→ **Prompt**:
Which lines of the records contain the word "color"? Show each of them.

→ **Data records**:
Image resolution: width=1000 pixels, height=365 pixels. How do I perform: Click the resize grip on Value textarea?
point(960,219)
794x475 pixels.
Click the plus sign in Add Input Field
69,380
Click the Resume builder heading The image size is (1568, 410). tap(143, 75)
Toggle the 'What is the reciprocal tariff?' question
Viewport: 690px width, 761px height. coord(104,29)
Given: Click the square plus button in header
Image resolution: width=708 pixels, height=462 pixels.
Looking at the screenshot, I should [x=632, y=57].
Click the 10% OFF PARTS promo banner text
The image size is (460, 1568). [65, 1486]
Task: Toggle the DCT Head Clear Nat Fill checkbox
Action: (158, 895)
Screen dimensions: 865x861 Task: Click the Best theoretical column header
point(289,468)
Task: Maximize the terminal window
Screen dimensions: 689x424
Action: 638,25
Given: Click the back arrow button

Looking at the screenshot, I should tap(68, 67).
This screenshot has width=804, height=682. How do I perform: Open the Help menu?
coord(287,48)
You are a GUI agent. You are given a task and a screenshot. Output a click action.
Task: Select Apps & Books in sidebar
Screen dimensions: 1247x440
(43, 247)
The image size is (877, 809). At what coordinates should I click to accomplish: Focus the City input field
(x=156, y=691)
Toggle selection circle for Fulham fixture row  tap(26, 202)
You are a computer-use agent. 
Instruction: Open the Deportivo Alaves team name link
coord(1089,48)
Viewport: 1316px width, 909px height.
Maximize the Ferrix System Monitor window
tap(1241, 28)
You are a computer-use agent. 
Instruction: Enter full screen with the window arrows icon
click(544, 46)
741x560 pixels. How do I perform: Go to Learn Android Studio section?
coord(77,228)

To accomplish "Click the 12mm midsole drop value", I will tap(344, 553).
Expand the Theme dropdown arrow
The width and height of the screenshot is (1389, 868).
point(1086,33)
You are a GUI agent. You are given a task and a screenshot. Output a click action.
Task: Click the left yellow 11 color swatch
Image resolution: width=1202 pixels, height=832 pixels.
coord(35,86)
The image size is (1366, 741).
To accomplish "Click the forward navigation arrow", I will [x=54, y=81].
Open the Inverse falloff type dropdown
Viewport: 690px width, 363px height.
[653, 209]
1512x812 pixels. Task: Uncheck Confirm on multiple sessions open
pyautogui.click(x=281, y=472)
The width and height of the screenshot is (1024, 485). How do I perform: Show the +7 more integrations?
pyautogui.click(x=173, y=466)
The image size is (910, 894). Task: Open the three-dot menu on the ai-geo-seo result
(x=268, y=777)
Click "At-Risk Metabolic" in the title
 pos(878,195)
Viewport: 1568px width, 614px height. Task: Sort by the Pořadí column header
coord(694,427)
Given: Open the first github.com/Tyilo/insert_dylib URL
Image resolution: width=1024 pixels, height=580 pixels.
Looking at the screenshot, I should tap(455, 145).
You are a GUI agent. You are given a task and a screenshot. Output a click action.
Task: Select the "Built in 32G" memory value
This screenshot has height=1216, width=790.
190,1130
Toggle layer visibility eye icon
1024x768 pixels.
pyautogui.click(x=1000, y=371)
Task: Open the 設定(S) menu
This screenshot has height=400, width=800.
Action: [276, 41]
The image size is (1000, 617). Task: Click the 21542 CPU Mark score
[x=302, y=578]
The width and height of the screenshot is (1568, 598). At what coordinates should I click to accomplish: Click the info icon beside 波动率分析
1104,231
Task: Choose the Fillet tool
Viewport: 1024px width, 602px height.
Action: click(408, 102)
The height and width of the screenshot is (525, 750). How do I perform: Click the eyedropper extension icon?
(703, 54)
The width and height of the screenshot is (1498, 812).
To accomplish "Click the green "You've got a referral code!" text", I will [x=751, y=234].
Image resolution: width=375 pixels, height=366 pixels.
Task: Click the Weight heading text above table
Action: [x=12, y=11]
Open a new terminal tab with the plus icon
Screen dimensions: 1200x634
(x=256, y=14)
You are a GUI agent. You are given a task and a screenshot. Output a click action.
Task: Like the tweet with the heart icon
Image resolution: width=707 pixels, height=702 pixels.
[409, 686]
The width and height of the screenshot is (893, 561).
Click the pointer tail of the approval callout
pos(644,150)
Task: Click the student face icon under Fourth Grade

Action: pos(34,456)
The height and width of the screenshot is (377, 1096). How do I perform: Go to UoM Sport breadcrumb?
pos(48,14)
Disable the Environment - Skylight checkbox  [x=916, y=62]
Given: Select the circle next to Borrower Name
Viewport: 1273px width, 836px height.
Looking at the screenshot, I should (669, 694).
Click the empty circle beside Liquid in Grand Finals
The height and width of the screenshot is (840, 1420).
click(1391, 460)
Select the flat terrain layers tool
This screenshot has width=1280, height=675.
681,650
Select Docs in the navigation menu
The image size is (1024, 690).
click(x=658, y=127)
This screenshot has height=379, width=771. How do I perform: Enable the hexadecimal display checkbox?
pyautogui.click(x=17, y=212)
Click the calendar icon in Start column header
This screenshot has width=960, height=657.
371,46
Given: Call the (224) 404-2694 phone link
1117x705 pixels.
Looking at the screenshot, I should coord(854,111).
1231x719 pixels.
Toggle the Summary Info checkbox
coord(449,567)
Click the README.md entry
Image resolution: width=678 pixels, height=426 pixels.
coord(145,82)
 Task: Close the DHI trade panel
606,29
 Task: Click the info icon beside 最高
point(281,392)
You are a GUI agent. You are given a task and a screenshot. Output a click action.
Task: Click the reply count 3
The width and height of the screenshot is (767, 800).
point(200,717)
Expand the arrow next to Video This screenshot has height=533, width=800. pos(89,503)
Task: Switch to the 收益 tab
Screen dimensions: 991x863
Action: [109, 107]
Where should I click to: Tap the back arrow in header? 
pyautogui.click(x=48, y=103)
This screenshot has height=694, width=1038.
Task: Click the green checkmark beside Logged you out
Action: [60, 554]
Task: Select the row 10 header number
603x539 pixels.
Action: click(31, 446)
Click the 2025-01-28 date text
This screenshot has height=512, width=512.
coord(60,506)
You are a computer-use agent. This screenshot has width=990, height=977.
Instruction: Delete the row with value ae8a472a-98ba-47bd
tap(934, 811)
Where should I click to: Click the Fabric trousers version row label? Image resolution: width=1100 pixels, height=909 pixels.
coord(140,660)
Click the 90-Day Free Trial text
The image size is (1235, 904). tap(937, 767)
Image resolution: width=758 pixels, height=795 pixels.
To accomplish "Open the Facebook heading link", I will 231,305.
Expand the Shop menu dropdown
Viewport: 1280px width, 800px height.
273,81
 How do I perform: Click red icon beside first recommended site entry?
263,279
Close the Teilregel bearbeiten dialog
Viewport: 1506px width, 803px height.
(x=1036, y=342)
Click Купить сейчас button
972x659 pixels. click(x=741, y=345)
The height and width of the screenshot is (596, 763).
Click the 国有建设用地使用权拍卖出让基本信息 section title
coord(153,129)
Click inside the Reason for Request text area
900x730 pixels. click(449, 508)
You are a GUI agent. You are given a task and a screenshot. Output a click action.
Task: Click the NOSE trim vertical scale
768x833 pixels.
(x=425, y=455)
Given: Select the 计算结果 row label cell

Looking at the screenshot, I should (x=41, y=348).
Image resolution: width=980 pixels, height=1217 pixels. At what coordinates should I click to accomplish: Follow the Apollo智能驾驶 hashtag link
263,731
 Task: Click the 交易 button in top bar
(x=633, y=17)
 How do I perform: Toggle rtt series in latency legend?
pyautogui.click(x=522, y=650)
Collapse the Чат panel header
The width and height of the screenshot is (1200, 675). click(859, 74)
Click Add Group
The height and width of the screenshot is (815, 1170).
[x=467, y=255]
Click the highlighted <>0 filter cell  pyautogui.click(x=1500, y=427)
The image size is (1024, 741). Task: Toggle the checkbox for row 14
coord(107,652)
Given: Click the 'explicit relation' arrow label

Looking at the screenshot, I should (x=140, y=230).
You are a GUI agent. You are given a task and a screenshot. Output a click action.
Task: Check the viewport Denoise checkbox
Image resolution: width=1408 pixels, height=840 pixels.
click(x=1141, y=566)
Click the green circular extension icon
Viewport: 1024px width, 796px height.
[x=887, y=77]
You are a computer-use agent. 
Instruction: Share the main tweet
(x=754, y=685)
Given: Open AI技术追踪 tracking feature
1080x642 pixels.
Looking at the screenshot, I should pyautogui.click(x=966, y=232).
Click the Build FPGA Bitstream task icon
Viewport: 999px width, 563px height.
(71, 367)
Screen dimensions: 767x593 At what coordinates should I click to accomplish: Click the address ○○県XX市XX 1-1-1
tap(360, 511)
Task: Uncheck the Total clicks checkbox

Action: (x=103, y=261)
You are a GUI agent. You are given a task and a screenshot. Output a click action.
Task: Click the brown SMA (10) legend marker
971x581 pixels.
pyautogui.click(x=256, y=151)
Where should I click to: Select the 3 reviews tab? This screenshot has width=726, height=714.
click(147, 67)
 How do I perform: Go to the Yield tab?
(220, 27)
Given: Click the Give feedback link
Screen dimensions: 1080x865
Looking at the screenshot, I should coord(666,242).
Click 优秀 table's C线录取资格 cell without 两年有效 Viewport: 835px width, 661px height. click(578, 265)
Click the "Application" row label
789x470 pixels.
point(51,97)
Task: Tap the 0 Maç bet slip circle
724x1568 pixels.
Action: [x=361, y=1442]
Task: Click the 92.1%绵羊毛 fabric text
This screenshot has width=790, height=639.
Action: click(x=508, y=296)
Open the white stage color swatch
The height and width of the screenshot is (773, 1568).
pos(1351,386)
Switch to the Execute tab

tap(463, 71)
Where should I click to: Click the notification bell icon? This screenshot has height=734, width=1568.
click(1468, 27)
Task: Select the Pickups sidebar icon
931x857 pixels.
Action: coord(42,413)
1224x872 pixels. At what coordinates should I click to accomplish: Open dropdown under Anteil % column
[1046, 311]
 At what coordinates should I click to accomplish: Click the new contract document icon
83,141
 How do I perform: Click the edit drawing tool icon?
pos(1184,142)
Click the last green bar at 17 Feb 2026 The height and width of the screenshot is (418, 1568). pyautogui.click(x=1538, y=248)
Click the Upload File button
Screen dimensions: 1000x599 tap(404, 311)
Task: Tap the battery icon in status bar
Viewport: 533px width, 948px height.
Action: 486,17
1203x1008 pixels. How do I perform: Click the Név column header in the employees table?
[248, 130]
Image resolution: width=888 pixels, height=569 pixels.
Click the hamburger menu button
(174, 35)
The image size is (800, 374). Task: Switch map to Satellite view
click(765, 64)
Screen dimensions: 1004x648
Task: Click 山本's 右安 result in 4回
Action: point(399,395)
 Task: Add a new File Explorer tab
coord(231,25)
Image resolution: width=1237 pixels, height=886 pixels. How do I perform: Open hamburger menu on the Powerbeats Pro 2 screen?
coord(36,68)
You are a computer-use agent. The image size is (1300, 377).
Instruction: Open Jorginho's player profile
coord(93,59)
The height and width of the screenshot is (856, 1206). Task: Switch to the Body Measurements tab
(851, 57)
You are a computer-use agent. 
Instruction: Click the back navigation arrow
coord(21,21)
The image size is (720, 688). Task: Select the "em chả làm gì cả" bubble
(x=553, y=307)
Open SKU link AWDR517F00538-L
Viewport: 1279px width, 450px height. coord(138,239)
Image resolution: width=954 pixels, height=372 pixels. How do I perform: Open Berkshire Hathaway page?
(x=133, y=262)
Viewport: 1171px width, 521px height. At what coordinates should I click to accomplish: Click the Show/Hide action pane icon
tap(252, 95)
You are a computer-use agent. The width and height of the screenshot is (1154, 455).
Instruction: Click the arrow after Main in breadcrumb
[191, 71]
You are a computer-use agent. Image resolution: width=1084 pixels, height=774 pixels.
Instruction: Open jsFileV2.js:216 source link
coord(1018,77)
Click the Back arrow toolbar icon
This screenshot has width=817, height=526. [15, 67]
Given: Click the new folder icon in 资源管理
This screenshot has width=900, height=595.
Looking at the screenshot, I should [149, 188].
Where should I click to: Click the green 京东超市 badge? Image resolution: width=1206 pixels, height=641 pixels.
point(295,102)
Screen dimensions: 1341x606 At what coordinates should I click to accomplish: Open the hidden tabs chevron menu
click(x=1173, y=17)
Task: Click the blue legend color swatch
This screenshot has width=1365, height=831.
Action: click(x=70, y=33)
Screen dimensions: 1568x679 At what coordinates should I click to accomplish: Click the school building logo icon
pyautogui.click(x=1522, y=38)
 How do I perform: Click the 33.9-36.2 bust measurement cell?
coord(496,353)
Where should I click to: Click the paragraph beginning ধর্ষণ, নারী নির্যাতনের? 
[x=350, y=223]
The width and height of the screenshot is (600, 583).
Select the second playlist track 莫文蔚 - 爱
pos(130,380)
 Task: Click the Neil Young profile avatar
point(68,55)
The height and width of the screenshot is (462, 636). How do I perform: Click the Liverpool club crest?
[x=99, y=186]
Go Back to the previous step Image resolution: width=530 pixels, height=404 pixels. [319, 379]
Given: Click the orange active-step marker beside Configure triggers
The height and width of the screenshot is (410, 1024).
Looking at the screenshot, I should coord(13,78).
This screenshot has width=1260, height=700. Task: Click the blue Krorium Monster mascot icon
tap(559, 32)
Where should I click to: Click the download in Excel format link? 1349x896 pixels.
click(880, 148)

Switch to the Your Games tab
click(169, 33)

→ **Task response**:
Task: Click the left yellow 11 color swatch
Open the white stage color swatch
Task: Click the blue legend color swatch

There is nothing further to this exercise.